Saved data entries

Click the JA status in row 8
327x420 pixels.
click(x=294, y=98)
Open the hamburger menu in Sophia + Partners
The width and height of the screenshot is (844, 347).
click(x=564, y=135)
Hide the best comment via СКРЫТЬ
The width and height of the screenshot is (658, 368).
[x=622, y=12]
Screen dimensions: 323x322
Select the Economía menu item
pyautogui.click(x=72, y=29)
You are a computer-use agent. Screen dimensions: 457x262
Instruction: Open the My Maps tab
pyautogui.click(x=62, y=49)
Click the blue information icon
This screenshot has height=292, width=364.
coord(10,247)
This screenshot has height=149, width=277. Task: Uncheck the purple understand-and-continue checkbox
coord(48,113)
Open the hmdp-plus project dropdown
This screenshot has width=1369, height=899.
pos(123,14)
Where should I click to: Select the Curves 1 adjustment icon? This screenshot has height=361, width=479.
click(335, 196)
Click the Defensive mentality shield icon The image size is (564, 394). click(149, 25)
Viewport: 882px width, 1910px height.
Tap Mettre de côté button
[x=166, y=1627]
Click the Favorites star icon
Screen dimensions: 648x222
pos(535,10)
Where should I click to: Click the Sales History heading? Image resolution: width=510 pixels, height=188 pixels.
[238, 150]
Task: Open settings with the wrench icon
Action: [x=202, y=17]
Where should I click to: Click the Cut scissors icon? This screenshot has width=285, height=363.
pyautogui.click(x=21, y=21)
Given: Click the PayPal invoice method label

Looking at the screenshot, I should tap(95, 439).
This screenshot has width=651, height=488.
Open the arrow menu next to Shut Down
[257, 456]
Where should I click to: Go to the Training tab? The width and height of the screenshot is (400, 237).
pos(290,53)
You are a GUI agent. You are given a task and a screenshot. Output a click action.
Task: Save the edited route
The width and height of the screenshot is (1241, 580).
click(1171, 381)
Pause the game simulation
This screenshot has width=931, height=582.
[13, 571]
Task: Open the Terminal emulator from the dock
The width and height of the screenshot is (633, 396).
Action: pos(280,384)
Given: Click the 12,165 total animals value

* _TASK TO CARRY OUT_
Pull every line containing the word "agent" out of the entries above.

* _SOLUTION TO THIS PROBLEM_
You are a computer-use agent. Screen dimensions: 457x262
You are a GUI agent. You are given a task and a screenshot. Output a click action.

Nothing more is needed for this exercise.